2

1K 93 14
                                    

Hapishane büyük değildi.

Ülkenin en doğusunda, neredeyse hiç hükümlü olmayan küçük bir hapishaneye gönderilmişti. Deniz kenarındaydı ve Jimin, Dohyuk'un nasıl sahilde bir tatil teklif etmeye devam edeceğini hatırladığında, Jimin'i kumda nasıl becerdiğini ve bir yatta ondan şampanya içeceğini yüksek sesle ve heyecanla söylediğini hatırladığında, nakliye minibüsüne güldü.

Bırakıldı ve ucu ucuna arandı, gardiyanın elleri gereğinden biraz fazla üstünde kaldı.

"Seni duydum," dedi Jimin'e. "Tetikçi - mutlu güzel çocuk," diye mırıldandı, parmakları vücudunda geziniyordu, bir avuç kıçını yakalıyor, ona dokunuyor. "Gerçekten buraya çok yakışacaksın."

Jimin bakışlarını kapıya dikti.

Kıyafetlerini teslim etti. Üzerinde elbise gibi görünen bol gri bir önlük ve ona uygun bol, gösterişsiz pantolon. Kemer istemişti ama onun yerine soğuk bir bakış aldı.

Bir gardiyan, ona 5 adamın yaşadığı kalabalık bir oda olan hücresini gösterdi. Ortada sadece bir tuvaletin olduğu. Jimin'in dikkatini çeken ilk şey buydu.

İçeri itildi ve kapı arkasından çarparak kapandı.

"Ah bak, bu bir peri" Köşede uzanan adamlardan biri gülüyor. Ağzı yarı dişsiz bir sırıtışla açılmıştı. Geri kalanlar onun ardından kıkırdadı.

Jimin onları görmezden gelerek şiltesini çıkarmak için sürgülü dolaba yöneldi. Zaten uyku saatleriydi.

"Ne? Merhaba yok mu prenses?"

"Merhaba," dedi Jimin sessizce, sırtı onlara dönüktü.

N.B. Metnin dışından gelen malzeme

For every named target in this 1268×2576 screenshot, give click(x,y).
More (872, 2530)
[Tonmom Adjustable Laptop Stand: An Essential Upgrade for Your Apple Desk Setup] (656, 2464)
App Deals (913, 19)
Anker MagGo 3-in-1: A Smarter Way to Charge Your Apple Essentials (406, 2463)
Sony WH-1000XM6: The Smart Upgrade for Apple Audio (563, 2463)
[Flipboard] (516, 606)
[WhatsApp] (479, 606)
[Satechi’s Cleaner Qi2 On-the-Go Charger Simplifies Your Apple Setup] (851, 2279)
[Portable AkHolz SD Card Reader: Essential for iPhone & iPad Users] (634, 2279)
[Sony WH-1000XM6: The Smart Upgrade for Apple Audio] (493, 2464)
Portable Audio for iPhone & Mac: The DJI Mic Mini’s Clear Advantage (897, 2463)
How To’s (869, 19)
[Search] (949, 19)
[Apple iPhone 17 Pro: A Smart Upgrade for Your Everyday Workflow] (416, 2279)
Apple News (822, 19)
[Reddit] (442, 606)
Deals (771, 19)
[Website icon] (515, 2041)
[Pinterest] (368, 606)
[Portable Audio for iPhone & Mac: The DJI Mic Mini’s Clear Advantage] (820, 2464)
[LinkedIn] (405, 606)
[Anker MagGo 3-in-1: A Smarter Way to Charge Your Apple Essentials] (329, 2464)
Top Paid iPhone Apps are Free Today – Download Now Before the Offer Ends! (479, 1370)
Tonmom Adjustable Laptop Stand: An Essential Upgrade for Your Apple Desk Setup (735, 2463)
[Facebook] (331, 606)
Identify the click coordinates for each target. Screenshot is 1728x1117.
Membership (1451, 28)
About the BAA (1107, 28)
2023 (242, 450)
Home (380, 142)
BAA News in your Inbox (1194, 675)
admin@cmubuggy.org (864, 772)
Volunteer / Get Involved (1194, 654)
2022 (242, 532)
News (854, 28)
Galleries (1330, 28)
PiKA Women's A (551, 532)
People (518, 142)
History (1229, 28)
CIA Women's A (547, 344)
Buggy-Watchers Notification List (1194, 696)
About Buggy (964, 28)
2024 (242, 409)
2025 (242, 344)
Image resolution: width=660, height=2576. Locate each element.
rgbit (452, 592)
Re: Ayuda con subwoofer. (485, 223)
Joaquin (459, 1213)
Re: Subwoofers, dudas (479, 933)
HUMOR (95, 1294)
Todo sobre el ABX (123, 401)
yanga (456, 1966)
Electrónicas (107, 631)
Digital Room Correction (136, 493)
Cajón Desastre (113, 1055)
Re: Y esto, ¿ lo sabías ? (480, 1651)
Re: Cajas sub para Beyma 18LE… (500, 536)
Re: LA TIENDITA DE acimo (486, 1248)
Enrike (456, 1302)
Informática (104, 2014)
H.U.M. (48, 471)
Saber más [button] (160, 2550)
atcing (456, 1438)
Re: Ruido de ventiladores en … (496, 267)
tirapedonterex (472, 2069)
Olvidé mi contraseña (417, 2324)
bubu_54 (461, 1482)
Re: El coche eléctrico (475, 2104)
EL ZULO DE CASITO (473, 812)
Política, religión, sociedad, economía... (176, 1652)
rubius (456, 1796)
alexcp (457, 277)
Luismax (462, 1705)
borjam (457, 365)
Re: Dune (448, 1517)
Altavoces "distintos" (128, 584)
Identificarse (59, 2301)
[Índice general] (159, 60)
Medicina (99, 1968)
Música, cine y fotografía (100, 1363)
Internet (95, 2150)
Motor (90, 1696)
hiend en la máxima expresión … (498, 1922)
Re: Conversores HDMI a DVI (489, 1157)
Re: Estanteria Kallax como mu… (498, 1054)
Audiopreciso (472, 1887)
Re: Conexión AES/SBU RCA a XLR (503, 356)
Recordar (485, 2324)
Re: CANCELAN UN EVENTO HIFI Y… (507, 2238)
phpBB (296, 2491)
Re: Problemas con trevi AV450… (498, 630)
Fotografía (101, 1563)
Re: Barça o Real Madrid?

Aniden saçında düğümlenen bir el hissetti, onu geriye çekti. Jimin irkilmilti. Adamlardan biriyle yüz yüze geldi.

"Bir şeyi açıklığa kavuşturalım," dedi diğer adam, nefesi keskin ve kokuşmuştu. Boncuklu gözleri Jimin'inkilere takıldı. "Eğer incinmek istemiyorsan bize saygı duymalısın. Herhangi birimize bir daha tavır verirsen seni ikiye bölerim," diye tükürdü.

Jimin arkasına baktı.

"Anladın?" Hırlıyor.

Jimin başını salladı.

"Yüksek sesle lütfen. O güzel sesi duyalım."

"E-evet, anladım," dedi Jimin, sesini sabit tutmaya çalışarak. Kore gözaltı merkezlerinin Amerika'dakilerden çok daha iyi olduğu bilinmesine rağmen, hapishanenin nasıl olduğu hakkında birçok şey duymuştu.

Sadece başını aşağıda tutması gerekiyordu. Arka planda kaybolmalıydı.

Gecenin geri kalanında onu rahatsız etmediler, muhtemelen uykularını da almak için can atıyorlardı. Jimin sabah 5'te uyanacaklarını biliyor.

Tozlu, lekeli şiltesini açar ve bir köşeye kıvrılır, hücre arkadaşlarının yüksek sesli horlamalarını bastırmaya çalışır. İçlerinden biri uykusunda arkasına yaslanarak bacağını beline atıyor.

Jimin gözlerini kapadı, uykuya dalmak için elinden geleni yaptı, bu kabusun şimdiye kadar yaşadıklarından daha iyi olup olmayacağını merak etti.

...

Sıkı bir programları vardı. Sabahları görev ve benzeri şeylerle dolup taşıyordu. Mahkumların çoğu boş saatlerinde dışarıdaki boş alanda spor yapardı. Jimin çoğunlukla bulaşık görevini üstlenir, kimsenin onu rahatsız edemeyeceği lavaboların yanındaki küçük köşesinde mutluydu.